Under a 2010 Securities and Exchange Commission rule aiming at curbing “pay-to-play” practices, investment managers who contribute more than a few hundred dollars to an elected official must wait two years before they can earn money providing investment advice to a government agency connected to that official.
As a result, private-equity firms and other Wall Street interests would have to steer clear of helping manage Indiana’s pension funds if they donated big sums to the Trump-Pence ticket. The state’s retirement system had nearly $30 billion in assets under management at the end of the 2015 fiscal year. The provision is known in the wonky world of securities regulation by its title, Rule 206-4 (5).
“Given the extent to which presidential candidates from both political parties have relied historically on contributions from Wall Street, Rule 206-4 (5) will place the Trump campaign at a substantial financial disadvantage,” said Brett Kappel, Washington-based lawyer who is an expert on political law.
Kappel says the SEC regulation also leaves open the possibility that donations to a pro-Trump super PAC could trigger the two-year ban because the rule prohibits an investment adviser from doing "anything indirectly which, if done directly, would result in a violation.”
So far, little Wall Street money has flowed to Trump, who only recently began to raise money in earnest with the Republican National Committee. But Bloomberg Politicsnotes that the rule could prove awkward for some early contributors, such as Thomas Barrack, founder of Colony Capital. The firm appears among the "investment professionals" providing advice on real estate in the Indiana Public Retirement System’s annual report.

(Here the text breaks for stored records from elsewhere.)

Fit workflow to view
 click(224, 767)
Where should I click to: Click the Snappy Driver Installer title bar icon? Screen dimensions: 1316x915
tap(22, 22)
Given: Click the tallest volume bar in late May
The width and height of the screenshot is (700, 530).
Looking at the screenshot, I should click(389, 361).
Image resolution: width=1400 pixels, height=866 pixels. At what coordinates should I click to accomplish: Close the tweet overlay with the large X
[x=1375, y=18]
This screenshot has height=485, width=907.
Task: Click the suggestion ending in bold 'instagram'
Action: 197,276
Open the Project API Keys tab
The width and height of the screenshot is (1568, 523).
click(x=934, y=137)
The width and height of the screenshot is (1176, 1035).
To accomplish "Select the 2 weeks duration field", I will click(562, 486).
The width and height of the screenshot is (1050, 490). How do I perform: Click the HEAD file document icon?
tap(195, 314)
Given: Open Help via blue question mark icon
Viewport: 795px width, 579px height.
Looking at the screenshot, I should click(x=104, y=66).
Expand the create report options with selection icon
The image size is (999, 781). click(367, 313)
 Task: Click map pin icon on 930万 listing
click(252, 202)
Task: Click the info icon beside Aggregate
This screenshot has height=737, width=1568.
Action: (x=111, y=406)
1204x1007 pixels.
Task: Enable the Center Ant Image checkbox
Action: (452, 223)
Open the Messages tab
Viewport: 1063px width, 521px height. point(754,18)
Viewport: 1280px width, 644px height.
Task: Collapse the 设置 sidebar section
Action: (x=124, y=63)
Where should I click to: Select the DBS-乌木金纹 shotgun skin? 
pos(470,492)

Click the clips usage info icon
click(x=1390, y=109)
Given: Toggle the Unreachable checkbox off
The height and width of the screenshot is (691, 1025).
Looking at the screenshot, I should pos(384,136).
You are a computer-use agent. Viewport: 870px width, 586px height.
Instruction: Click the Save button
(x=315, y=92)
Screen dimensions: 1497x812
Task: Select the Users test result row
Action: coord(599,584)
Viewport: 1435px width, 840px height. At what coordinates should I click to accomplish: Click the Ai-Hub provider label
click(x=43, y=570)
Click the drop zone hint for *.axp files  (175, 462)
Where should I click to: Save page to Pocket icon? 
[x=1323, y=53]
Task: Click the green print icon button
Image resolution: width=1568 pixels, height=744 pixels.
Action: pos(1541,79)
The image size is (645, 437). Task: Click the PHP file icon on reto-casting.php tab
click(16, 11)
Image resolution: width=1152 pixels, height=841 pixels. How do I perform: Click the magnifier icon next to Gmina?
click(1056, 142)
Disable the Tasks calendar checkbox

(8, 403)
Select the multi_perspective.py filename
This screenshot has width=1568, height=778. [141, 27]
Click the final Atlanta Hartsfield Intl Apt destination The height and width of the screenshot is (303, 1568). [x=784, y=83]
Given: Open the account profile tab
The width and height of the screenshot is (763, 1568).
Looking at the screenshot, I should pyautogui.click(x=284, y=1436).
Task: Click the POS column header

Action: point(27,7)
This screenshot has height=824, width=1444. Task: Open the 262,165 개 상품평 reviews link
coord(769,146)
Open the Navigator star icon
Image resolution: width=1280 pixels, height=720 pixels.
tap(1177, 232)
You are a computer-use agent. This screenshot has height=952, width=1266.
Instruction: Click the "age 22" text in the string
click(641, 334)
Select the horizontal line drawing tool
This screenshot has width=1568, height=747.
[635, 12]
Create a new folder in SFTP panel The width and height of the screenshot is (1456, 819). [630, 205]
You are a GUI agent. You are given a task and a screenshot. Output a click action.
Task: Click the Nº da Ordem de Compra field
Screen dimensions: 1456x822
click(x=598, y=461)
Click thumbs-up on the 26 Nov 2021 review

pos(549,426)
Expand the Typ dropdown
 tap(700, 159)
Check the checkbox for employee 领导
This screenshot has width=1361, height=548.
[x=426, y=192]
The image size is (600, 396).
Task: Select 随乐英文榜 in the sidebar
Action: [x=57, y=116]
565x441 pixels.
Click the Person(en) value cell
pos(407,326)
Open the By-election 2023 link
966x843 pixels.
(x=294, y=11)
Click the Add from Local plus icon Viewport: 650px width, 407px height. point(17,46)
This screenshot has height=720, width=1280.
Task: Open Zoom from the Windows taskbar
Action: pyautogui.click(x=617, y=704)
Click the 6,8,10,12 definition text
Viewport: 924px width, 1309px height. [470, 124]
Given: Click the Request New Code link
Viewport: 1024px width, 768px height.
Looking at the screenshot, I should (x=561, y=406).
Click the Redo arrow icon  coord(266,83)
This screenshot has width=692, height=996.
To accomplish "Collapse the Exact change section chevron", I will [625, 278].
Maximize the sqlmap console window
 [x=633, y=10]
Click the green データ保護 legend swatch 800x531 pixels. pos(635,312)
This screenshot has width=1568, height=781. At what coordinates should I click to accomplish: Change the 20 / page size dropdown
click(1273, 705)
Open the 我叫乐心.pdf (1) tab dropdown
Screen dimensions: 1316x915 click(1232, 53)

Barrack, a longtime Trump friend, hosted the campaign’s first big fundraiser in May. He also donated $415,000 that month to Trump Victory, a joint fundraising committee Trump established with the RNC and several state parties, new filings show.
Lawyers say the SEC rule is more likely to affect future fundraising. Investment advisers who donated before Pence joined the ticket are not likely to run afoul of securities regulators, said Kenneth Gross, who leads the political law practice at Skadden, Arps, Slate, Meagher & Flom.
Neither aides to Barrack nor Trump immediately responded to inquiries.
Trump, however, doesn’t seem eager to make many new friends on Wall Street.
Just this week, he tweeted this about the presumptive Democratic nominee: “Crooked Hillary Clinton is bought and paid for by Wall Street, lobbyists and special interests. She will sell our country down the tubes!”